Durante este período, Geraldo passou a utilizar citometria de fluxo e análise de expressão gênica para avaliar resposta imune em modelos experimentais murinos. Ele trabalhou por mais de cinco anos no Lab of Immunology. Colaborou em trabalhos que descreveram CD69, uma molécula que está envolvida na localização de leucócitos em tecido, a função da interleucina-7 como fator de crescimento para linfócitos T, uma via de resposta imune celular a antígenos de transplantação resistente à ciclosporina A, e ativação de linfócitos T in vivo na resposta a Trypanosoma cruzi.

Após retornar ao Brasil, trabalhou inicialmente no laboratório de Hanseníase do IOC. Na Fiocruz, participou com Maria Cristina Vidal Pessolani da criação de um novo laboratório, o de Microbiologia Celular do IOC. Nos anos seguintes, o genoma humano, o do Mycobacterium leprae (ML) e de muitos outros organismos foram sequenciados. O conhecimento de antígenos específicos do ML permitiu colaboração em trabalhos que detectaram níveis de infecção em áreas endêmicas para hanseníase e como a resposta ao ML muda na evolução da infecção latente para hanseníase.

Durante os primeiros anos na Fiocruz, em colaboração com Wilson Savino e Tânia Araújo-Jorge, fez parte da instalação de um citômetro de fluxo FACScan-BD que foi o ponto de partida para os esforços em acesso a citometria de fluxo para investigação de fenótipo de leucócitos em modelos experimentais e em doença humana. Em 2005, em colaboração com Wilson Savino e Maria Cristina Pessolani, participou da criação da Plataforma Tecnológica de Citometria de Fluxo RPT-08A, com seu citômetro de fluxo e “sorter” FACSAria-BD. Estes primeiros passos em análise multiômica de populações celulares progrediram com a aquisição de um sistema de dissociação programada de tecidos, facilitando a análise simultânea de populações celulares em sangue e tecidos. Nos últimos dois anos a plataforma recebeu um novo citômetro o Symphony A5-BD, que analisa até 30 parâmetros e um sistema de análise “single-cell” o Chromium iX 10xGenomics, que permitem em conjunto avaliação de células em sangue e tecido, incluindo expressão gênica de células isoladas e características epigenéticas das células investigadas.
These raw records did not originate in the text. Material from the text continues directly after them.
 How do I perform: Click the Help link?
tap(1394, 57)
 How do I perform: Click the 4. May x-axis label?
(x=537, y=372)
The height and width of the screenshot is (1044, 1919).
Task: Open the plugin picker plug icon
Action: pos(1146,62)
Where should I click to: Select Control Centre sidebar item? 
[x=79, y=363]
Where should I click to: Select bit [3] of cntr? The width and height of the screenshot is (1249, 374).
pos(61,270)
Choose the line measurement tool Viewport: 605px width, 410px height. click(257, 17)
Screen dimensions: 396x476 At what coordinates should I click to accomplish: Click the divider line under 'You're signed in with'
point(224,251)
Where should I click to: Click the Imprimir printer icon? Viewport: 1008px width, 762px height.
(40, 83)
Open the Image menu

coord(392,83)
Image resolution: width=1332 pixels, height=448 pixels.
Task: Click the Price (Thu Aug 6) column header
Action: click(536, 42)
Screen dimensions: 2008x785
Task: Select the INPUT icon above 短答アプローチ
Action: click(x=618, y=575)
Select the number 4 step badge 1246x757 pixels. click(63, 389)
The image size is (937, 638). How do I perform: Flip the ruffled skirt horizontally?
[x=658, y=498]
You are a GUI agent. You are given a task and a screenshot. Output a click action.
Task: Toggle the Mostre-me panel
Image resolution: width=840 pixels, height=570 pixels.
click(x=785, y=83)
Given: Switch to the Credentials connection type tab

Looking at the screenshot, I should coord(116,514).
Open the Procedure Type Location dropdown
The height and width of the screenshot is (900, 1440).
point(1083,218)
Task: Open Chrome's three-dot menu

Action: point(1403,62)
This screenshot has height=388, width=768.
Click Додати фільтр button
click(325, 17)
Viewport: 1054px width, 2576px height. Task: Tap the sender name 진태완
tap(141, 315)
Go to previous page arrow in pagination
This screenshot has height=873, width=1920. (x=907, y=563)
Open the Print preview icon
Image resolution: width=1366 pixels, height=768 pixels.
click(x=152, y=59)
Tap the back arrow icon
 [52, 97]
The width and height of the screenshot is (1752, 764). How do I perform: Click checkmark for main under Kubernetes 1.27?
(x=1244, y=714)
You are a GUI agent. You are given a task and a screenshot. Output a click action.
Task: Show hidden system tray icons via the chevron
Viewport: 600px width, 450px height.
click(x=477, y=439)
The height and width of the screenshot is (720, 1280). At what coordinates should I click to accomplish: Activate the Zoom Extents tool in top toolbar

Para avançar em análise multiômica de populações de sangue e tecido foi necessária a criação de uma nova forma de organização, o Consórcio “Single-Cell” de Manguinhos, que inclui a plataforma RPT-08A e as plataformas tecnológicas de sequenciamento NGS e bioinformática da RPTF. Esse é o início de uma nova fase, que deve dar contribuições relevantes para investigação de mecanismos patológicos em doenças relevantes no Brasil, bem como diagnóstico e acompanhamento de pacientes que possam se beneficiar destas metodologias.